# [Instructions to follow]
All the entries that follow are to be returned exactly.

# [Data supplied]
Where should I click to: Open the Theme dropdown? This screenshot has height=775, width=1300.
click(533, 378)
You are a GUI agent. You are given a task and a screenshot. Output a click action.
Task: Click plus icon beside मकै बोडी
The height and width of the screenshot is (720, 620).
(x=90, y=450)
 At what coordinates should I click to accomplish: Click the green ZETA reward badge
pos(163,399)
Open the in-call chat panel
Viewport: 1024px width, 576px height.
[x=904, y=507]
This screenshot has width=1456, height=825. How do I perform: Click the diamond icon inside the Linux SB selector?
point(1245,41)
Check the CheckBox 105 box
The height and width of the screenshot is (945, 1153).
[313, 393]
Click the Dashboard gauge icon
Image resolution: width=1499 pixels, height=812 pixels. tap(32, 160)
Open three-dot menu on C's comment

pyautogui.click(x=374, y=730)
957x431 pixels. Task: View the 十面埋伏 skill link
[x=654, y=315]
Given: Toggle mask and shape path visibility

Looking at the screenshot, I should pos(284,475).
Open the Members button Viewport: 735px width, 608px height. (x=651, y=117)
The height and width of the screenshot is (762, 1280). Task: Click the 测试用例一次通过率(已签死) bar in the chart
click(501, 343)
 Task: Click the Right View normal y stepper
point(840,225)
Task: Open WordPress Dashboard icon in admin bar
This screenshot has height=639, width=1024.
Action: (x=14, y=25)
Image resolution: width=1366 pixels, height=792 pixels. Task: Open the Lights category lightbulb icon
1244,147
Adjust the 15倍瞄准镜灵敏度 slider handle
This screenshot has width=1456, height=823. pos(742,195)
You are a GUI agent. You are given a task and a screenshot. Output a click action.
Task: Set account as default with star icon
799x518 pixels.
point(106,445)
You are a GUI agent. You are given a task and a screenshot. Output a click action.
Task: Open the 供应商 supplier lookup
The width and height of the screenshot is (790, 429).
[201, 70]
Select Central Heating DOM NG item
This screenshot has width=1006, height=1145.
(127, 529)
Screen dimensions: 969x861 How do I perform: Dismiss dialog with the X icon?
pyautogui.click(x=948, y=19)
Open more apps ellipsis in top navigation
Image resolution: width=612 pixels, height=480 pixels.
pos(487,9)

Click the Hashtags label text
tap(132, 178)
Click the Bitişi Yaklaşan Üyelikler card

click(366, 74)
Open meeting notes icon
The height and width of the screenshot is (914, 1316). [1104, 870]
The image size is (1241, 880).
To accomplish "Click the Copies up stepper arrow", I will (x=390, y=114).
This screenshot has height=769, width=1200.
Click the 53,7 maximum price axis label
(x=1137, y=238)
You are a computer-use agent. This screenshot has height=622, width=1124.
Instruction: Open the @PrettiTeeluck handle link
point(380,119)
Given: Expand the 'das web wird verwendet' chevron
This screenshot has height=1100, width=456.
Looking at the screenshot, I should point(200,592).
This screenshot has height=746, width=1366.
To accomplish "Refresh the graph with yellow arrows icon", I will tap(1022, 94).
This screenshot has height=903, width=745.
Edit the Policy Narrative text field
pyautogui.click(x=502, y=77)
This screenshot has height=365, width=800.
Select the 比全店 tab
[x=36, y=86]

# [Answer space]
Where should I click to: Open the Theme dropdown? This screenshot has height=775, width=1300.
click(533, 378)
You are a GUI agent. You are given a task and a screenshot. Output a click action.
Task: Click plus icon beside मकै बोडी
The height and width of the screenshot is (720, 620).
(x=90, y=450)
 At what coordinates should I click to accomplish: Click the green ZETA reward badge
pos(163,399)
Open the in-call chat panel
Viewport: 1024px width, 576px height.
[x=904, y=507]
This screenshot has width=1456, height=825. How do I perform: Click the diamond icon inside the Linux SB selector?
point(1245,41)
Check the CheckBox 105 box
The height and width of the screenshot is (945, 1153).
[313, 393]
Click the Dashboard gauge icon
Image resolution: width=1499 pixels, height=812 pixels. tap(32, 160)
Open three-dot menu on C's comment

pyautogui.click(x=374, y=730)
957x431 pixels. Task: View the 十面埋伏 skill link
[x=654, y=315]
Given: Toggle mask and shape path visibility

Looking at the screenshot, I should pos(284,475).
Open the Members button Viewport: 735px width, 608px height. (x=651, y=117)
The height and width of the screenshot is (762, 1280). Task: Click the 测试用例一次通过率(已签死) bar in the chart
click(501, 343)
 Task: Click the Right View normal y stepper
point(840,225)
Task: Open WordPress Dashboard icon in admin bar
This screenshot has height=639, width=1024.
Action: (x=14, y=25)
Image resolution: width=1366 pixels, height=792 pixels. Task: Open the Lights category lightbulb icon
1244,147
Adjust the 15倍瞄准镜灵敏度 slider handle
This screenshot has width=1456, height=823. pos(742,195)
You are a GUI agent. You are given a task and a screenshot. Output a click action.
Task: Set account as default with star icon
799x518 pixels.
point(106,445)
You are a GUI agent. You are given a task and a screenshot. Output a click action.
Task: Open the 供应商 supplier lookup
The width and height of the screenshot is (790, 429).
[201, 70]
Select Central Heating DOM NG item
This screenshot has width=1006, height=1145.
(127, 529)
Screen dimensions: 969x861 How do I perform: Dismiss dialog with the X icon?
pyautogui.click(x=948, y=19)
Open more apps ellipsis in top navigation
Image resolution: width=612 pixels, height=480 pixels.
pos(487,9)

Click the Hashtags label text
tap(132, 178)
Click the Bitişi Yaklaşan Üyelikler card

click(366, 74)
Open meeting notes icon
The height and width of the screenshot is (914, 1316). [1104, 870]
The image size is (1241, 880).
To accomplish "Click the Copies up stepper arrow", I will (x=390, y=114).
This screenshot has height=769, width=1200.
Click the 53,7 maximum price axis label
(x=1137, y=238)
You are a computer-use agent. This screenshot has height=622, width=1124.
Instruction: Open the @PrettiTeeluck handle link
point(380,119)
Given: Expand the 'das web wird verwendet' chevron
This screenshot has height=1100, width=456.
Looking at the screenshot, I should point(200,592).
This screenshot has height=746, width=1366.
To accomplish "Refresh the graph with yellow arrows icon", I will tap(1022, 94).
This screenshot has height=903, width=745.
Edit the Policy Narrative text field
pyautogui.click(x=502, y=77)
This screenshot has height=365, width=800.
Select the 比全店 tab
[x=36, y=86]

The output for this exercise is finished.